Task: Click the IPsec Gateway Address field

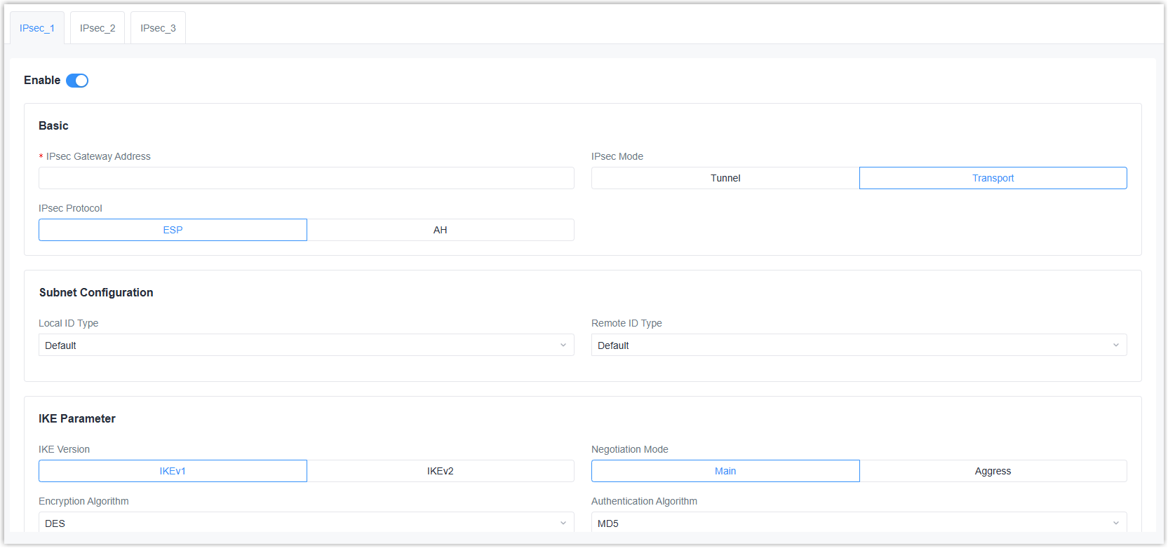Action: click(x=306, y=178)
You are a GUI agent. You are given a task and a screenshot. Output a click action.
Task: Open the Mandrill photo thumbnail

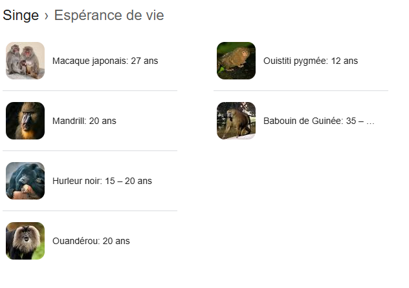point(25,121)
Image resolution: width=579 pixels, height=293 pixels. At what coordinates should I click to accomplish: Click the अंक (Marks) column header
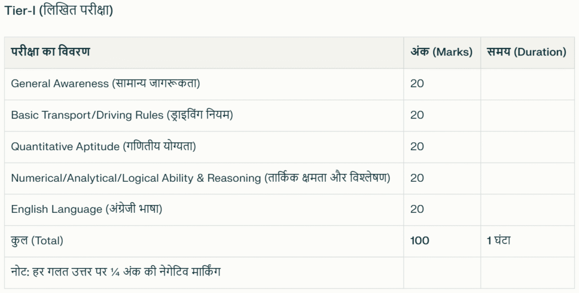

+++

§ **INSTRUCTIONS TO FOLLOW**: Rescale the material above by reproducing every line, requests included, with each coordinate in the answers multiplied by 1.2 and rounded to a whole number, halves rounded up. Leave the pictures out of the answer.

§ **REPLY**:
Task: Click the IPsec Gateway Address field

Action: click(x=367, y=214)
You are a GUI agent. You are given a task and a screenshot. Output a click action.
Task: Open the Mandrill photo thumbnail

point(30,145)
Image resolution: width=579 pixels, height=293 pixels. At what coordinates should I click to accomplish: Click the अंक (Marks) column header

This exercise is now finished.